### EXERCISE OBJECTIVE
Lines below starting with the line with "Viewport: 1456px width, 819px height." and going on through the line with "635x900 pixels." must be output exactly; the rest of the records must be left out.

***** ENTRIES SHOWN *****

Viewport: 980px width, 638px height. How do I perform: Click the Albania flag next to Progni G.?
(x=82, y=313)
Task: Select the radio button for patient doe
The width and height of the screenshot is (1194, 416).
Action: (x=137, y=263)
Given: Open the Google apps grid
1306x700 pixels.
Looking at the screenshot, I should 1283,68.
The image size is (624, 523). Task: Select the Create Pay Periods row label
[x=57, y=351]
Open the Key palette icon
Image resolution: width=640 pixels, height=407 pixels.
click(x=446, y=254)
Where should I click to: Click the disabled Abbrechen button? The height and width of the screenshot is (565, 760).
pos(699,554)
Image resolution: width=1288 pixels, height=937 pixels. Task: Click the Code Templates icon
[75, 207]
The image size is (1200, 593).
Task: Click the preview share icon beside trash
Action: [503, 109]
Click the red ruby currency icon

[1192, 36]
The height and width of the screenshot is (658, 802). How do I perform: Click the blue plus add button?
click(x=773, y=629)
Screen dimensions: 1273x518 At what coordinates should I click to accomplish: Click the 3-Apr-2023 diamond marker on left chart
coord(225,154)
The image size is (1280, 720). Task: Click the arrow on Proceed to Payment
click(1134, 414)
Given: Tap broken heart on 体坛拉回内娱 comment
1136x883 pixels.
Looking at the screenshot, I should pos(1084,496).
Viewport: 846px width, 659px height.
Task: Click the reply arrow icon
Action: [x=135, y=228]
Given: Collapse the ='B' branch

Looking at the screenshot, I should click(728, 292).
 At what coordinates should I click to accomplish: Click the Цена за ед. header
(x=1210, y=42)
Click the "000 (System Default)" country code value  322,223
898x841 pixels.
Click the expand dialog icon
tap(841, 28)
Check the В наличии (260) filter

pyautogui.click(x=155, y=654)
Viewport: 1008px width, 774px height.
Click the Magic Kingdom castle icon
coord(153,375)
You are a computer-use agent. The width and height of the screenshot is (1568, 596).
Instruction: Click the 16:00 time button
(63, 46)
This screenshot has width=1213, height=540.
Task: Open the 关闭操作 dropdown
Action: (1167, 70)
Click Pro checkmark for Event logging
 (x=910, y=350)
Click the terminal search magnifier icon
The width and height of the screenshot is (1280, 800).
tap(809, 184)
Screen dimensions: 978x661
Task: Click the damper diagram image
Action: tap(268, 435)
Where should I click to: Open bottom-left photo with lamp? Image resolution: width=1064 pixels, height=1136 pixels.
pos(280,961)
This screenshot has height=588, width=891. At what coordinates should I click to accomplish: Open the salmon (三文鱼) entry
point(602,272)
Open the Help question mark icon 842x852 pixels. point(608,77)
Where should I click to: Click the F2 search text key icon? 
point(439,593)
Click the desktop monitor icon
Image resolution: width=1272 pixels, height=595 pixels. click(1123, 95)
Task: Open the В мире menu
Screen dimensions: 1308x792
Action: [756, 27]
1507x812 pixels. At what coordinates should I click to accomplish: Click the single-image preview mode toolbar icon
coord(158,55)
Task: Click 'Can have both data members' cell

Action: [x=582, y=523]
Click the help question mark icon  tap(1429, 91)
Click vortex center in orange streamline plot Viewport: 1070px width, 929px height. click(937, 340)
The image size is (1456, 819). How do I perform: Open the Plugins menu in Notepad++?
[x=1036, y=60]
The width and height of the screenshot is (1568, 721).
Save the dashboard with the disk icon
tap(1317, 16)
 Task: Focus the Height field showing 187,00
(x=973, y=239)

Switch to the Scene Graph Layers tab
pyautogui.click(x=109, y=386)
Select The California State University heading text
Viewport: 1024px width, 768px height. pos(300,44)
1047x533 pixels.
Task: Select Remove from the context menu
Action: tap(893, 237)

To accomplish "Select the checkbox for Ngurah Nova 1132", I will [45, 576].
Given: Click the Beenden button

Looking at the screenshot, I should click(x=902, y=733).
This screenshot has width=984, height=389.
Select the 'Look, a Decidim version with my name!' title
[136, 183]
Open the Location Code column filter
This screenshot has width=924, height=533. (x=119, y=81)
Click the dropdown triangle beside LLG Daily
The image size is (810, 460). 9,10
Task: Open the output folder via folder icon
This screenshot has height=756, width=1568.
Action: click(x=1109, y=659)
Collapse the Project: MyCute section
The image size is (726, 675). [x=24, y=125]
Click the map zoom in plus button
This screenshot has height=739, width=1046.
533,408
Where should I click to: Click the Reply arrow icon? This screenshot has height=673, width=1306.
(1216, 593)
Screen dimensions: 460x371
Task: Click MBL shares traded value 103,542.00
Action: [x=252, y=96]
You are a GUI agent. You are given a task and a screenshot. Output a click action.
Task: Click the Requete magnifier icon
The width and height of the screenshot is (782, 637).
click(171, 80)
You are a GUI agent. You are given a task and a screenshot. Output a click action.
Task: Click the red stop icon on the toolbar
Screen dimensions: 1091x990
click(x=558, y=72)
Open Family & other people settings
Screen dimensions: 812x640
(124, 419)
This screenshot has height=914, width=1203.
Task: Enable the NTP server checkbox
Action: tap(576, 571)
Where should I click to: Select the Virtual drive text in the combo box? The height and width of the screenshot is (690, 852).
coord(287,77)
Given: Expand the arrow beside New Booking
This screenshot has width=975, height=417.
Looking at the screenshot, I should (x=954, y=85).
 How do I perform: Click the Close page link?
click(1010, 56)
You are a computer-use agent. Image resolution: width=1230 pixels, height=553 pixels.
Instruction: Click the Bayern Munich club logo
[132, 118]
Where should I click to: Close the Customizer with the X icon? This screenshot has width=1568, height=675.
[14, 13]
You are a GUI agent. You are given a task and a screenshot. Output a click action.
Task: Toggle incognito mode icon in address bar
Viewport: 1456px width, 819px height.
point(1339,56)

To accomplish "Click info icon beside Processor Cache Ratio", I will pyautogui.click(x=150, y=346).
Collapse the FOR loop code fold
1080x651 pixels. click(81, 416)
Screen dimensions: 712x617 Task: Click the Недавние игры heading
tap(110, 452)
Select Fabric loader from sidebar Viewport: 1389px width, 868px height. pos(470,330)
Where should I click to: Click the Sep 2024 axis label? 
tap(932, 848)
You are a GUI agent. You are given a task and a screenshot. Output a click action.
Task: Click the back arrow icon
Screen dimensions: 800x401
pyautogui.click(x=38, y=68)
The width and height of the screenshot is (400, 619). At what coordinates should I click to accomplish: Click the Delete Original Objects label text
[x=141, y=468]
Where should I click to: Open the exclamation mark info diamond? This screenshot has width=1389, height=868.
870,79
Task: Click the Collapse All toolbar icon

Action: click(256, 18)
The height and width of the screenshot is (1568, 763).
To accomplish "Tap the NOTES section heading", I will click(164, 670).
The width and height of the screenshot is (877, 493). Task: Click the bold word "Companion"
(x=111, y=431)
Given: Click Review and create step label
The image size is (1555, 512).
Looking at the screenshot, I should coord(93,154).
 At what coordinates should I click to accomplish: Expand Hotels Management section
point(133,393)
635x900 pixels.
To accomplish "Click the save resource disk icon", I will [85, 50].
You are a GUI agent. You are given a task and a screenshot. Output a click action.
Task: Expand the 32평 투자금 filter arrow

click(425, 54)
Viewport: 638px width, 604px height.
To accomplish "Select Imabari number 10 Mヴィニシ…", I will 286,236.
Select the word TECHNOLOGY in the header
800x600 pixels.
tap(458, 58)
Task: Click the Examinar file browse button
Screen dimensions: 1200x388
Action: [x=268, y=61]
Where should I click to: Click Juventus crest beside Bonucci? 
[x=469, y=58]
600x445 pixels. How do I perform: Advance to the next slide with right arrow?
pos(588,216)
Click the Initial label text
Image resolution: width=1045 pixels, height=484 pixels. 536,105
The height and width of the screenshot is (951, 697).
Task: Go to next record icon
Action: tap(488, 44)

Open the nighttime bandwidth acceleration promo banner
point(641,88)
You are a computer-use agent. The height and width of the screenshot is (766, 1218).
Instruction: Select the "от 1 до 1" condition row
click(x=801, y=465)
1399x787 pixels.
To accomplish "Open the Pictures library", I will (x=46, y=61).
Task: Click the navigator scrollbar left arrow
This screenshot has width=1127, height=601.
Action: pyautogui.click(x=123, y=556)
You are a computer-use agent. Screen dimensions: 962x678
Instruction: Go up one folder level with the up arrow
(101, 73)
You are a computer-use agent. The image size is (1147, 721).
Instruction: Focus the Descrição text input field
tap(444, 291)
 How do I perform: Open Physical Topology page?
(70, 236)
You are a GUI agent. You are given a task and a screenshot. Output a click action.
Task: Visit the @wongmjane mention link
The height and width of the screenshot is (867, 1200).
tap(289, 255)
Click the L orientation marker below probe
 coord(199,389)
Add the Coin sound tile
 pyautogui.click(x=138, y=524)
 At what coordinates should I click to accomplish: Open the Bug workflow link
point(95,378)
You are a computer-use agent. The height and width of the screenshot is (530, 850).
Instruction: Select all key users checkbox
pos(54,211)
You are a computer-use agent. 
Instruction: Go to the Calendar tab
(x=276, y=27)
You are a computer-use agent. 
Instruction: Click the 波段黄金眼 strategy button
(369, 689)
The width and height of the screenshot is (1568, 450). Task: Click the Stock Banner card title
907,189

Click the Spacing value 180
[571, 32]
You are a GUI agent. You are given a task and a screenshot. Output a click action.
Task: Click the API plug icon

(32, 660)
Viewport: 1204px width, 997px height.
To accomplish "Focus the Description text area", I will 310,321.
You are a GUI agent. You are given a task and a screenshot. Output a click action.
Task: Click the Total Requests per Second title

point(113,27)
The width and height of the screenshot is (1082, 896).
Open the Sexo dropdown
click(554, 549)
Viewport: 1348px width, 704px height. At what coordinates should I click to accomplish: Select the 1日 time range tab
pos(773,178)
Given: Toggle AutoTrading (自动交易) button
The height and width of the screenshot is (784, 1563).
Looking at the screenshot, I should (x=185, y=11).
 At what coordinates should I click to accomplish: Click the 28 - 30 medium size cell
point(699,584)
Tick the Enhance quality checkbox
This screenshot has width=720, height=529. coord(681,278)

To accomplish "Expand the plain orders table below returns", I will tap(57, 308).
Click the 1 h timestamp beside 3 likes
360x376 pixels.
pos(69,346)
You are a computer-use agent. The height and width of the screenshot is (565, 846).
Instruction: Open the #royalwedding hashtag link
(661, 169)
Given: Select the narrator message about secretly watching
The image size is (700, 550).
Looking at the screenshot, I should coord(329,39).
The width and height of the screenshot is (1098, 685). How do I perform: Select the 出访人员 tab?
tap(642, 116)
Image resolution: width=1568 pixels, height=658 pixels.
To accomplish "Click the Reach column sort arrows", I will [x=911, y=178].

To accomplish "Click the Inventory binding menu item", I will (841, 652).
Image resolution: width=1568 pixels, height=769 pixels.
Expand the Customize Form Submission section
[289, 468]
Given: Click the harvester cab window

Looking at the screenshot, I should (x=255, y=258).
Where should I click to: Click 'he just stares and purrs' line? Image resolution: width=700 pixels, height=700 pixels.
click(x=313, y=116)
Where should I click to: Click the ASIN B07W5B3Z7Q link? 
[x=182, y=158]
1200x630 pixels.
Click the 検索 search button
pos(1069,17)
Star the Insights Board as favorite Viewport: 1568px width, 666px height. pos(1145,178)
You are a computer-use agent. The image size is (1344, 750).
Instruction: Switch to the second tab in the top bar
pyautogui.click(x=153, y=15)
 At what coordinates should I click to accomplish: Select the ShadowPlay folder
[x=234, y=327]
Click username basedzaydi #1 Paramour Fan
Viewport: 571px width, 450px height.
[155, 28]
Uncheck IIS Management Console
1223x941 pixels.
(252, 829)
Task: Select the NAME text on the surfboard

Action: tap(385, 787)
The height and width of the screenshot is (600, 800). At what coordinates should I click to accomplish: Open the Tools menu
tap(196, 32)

*****

### OUTPUT
Viewport: 1456px width, 819px height.
point(1339,56)

To accomplish "Click info icon beside Processor Cache Ratio", I will pyautogui.click(x=150, y=346).
Collapse the FOR loop code fold
1080x651 pixels. click(81, 416)
Screen dimensions: 712x617 Task: Click the Недавние игры heading
tap(110, 452)
Select Fabric loader from sidebar Viewport: 1389px width, 868px height. pos(470,330)
Where should I click to: Click the Sep 2024 axis label? 
tap(932, 848)
You are a GUI agent. You are given a task and a screenshot. Output a click action.
Task: Click the back arrow icon
Screen dimensions: 800x401
pyautogui.click(x=38, y=68)
The width and height of the screenshot is (400, 619). At what coordinates should I click to accomplish: Click the Delete Original Objects label text
[x=141, y=468]
Where should I click to: Open the exclamation mark info diamond? This screenshot has width=1389, height=868.
870,79
Task: Click the Collapse All toolbar icon

Action: click(256, 18)
The height and width of the screenshot is (1568, 763).
To accomplish "Tap the NOTES section heading", I will click(164, 670).
The width and height of the screenshot is (877, 493). Task: Click the bold word "Companion"
(x=111, y=431)
Given: Click Review and create step label
The image size is (1555, 512).
Looking at the screenshot, I should coord(93,154).
 At what coordinates should I click to accomplish: Expand Hotels Management section
point(133,393)
635x900 pixels.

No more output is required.